I would have gladly paid for the privilege of destroying a library book, but I did not like the idea of having my name on record as having checked it out. I don't know why; I just didn't want to. So, instead, I carefully separated the spine and pulled out the magnetized metal strip that would have triggered the buzzer when I exited. I also picked up a few other books to check out as a sort of cover, although I grabbed them randomly from the shelf and didn't even read the titles before stuffing them in my bag.

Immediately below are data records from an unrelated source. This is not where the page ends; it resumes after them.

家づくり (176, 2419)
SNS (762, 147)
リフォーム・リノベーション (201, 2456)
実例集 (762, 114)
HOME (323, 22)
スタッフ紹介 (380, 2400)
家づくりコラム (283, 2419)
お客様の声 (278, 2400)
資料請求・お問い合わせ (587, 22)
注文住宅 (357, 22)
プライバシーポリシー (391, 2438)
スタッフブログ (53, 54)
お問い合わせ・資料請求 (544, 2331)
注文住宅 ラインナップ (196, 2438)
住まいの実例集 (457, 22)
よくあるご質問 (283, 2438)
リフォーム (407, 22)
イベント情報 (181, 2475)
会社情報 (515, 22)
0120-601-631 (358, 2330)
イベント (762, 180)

I felt a brief flush as I exited the library with the stolen manuscript. It was contrary to my life's work to take this step, but I felt I had no choice. I sped back to the underpass, parked my car by the curb, and hurried toward the burning trashcan. I was quite an oddity, and I began to get the expected mocking from the other men as soon as I was within earshot. "Hey, what do you need?" -- "We charge for this fire, you know" – "What'd you bring that book here for?" and more along the same vein. I thought of pulling my wallet out and offering them my money, because I honestly didn't care about it as long as I could carry out my task. But I was too focussed for that. Instead, I walked quickly without speaking right up to the trashcan, held the book above the opening, and dropped it in.

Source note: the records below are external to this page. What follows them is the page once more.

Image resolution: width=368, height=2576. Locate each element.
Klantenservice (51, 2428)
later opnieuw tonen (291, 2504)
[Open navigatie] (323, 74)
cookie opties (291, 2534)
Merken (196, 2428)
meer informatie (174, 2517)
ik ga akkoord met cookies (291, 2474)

Was it my imagination, or did the fire blaze up and turn multi-coloured for a few moments after the book fell in? I'm not sure, but I stayed around staring into the trashcan for a while afterward, watches the pages curl up and turn black. The men kept taunting me, but I didn't hear what they said. My attention was entirely on that book, and I wasn't going to leave until I saw that it was destroyed.
It felt like an eternity staring into that fire. It was hot, too, and I think the men began to wonder about my sanity. I heard a few people ask if I was okay; I nodded slowly, but I'm not sure if it was noticeable. When the book was gone, I turned and walked slowly back to the car. "Thanks man, you can burn your books here any time you want," someone said. I guess they were grateful for the extra fuel. I was grateful to be done with that horrible book, which had cost me my sanity.

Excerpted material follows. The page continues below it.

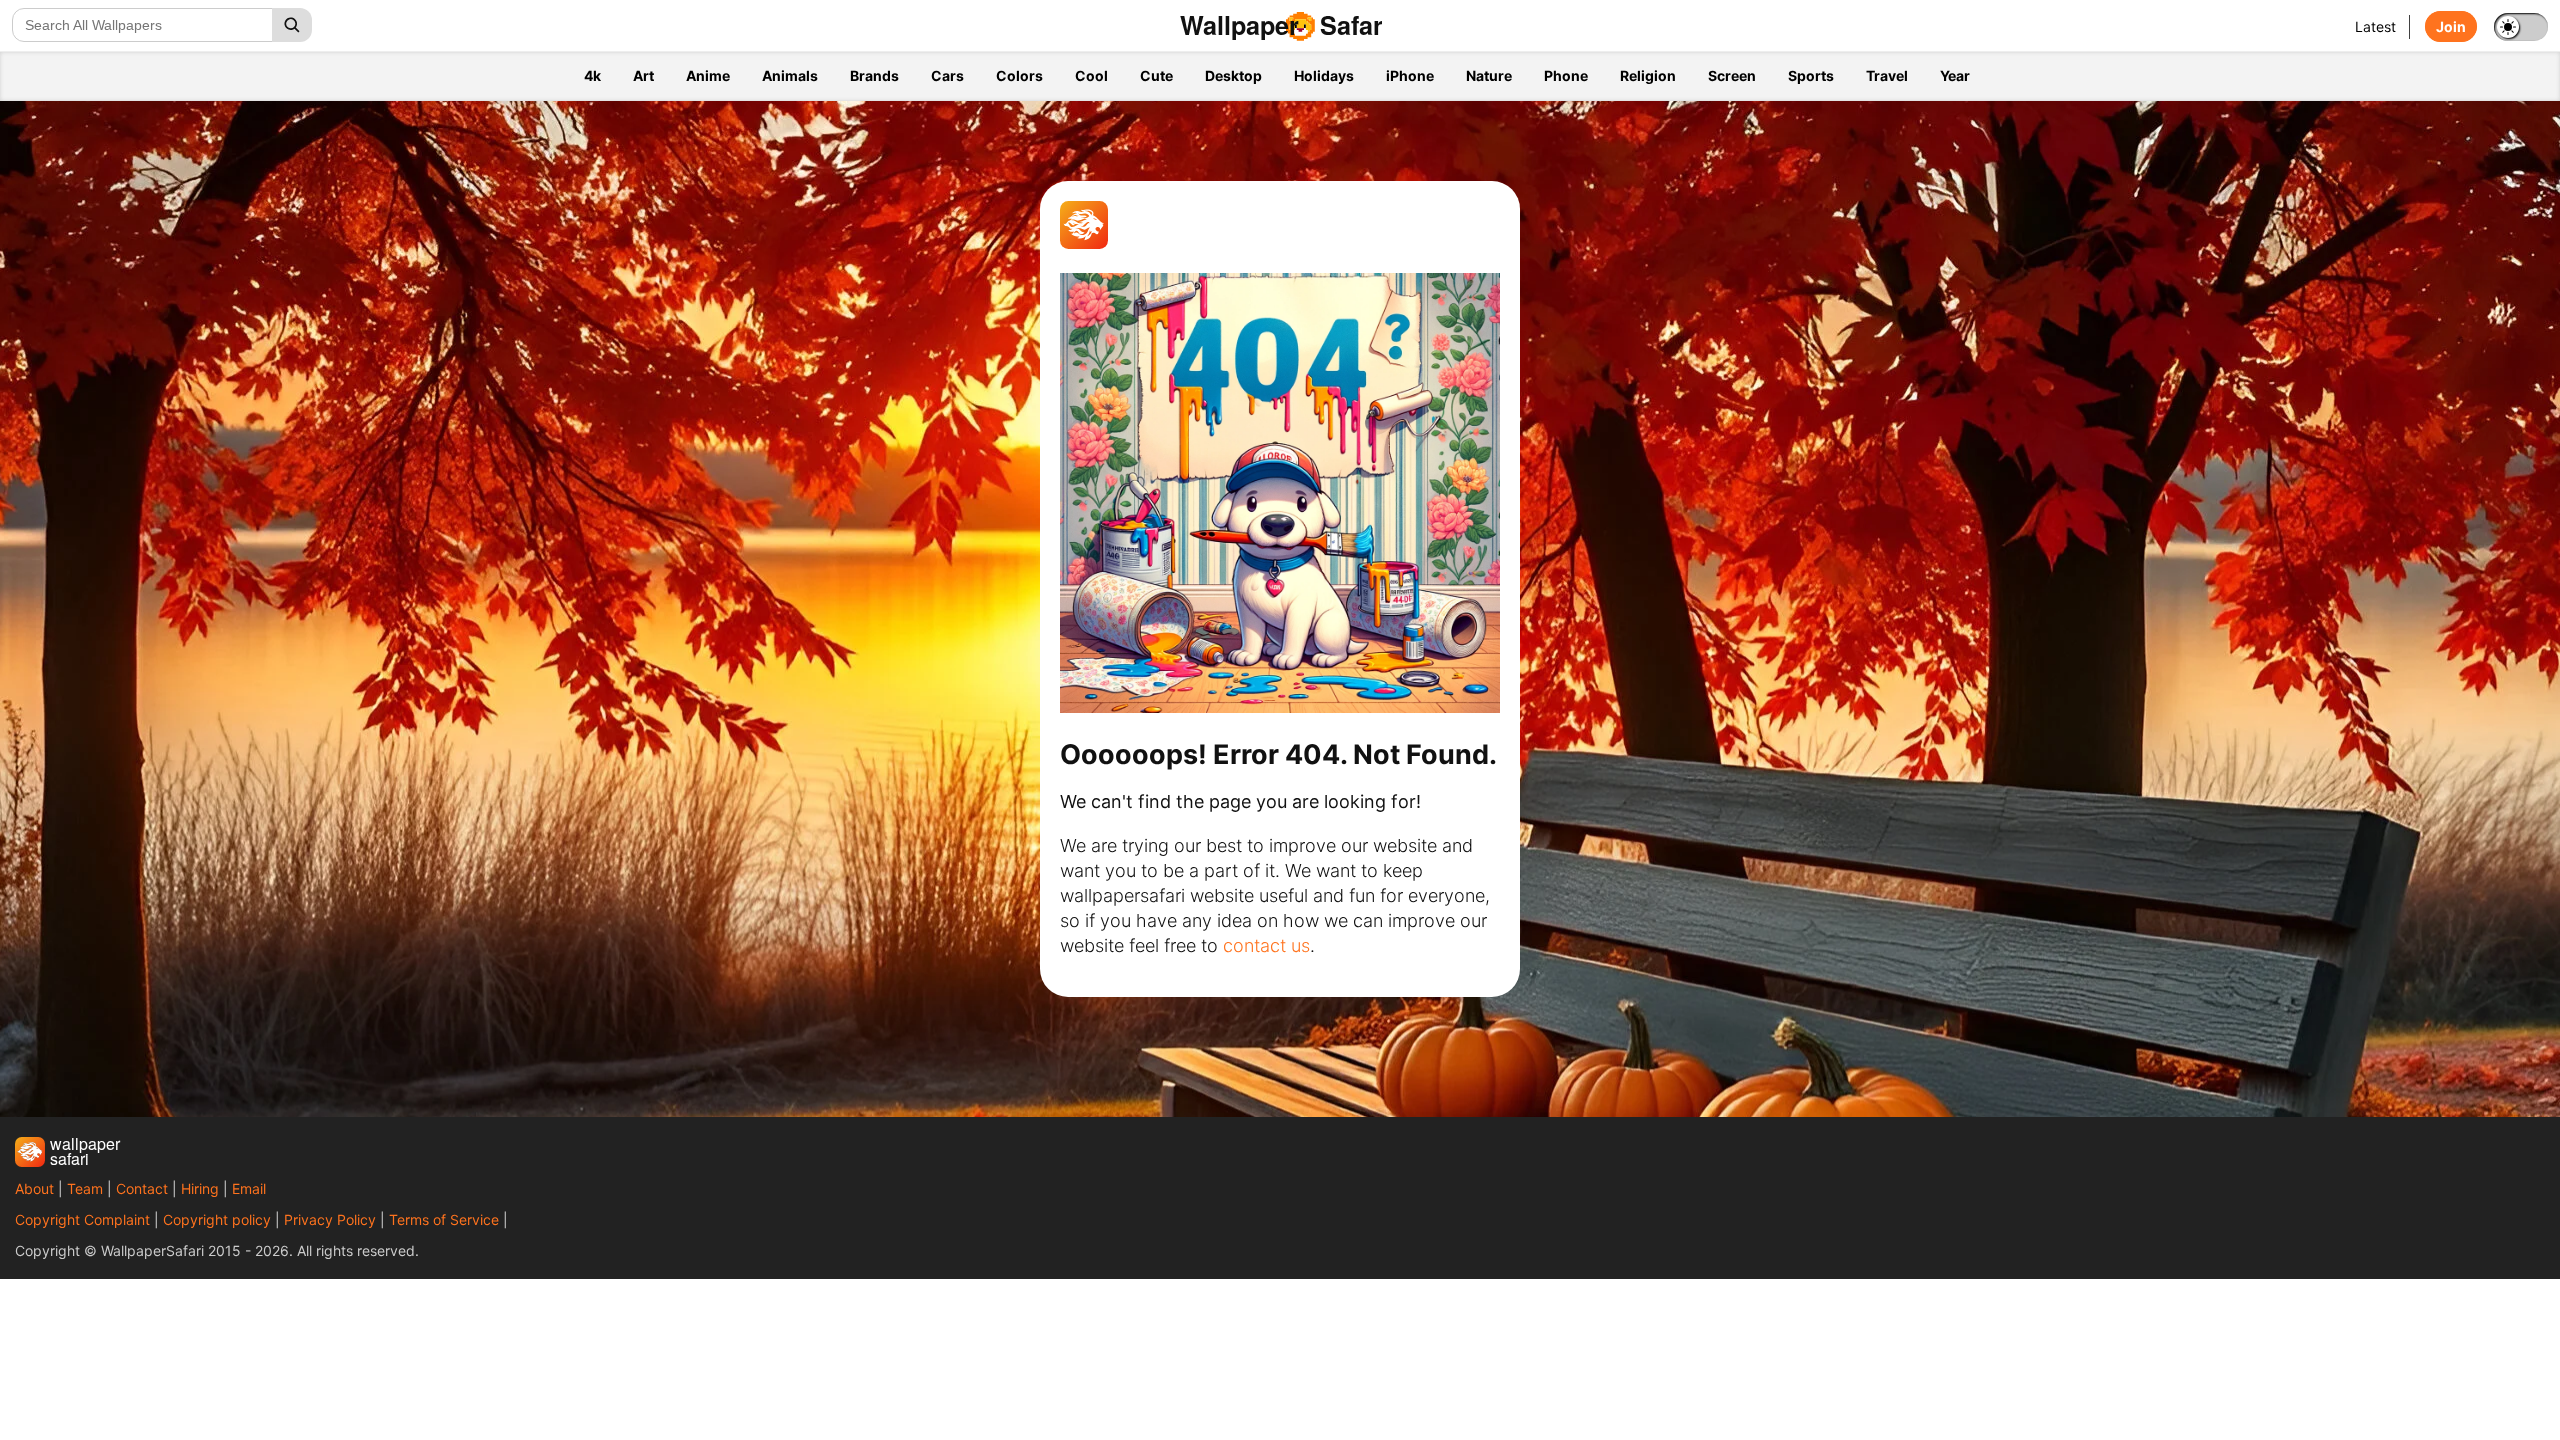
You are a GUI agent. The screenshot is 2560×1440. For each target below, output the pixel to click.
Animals (790, 75)
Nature (1489, 75)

I say it had cost me my sanity, but that isn't entirely true. After the book was destroyed, my life again began to return to normal. I was extremely nervous for weeks afterward, and I was terrified of going back to teaching the next semester. However, gradually the routine normalized and I went back to being the person I was. I still occasionally thought I might have seen a shimmer out of the corner of my eye, but it may have been just a memory of my past horrors.
It still bothers me to have lost that book and its knowledge. I have considered doing some research myself, but the thought of learning all those languages keeps me from acting on it. For now, I am content to go back to being an ordinary historian. And I very rarely wander in the stacks in search of interesting books like I used to.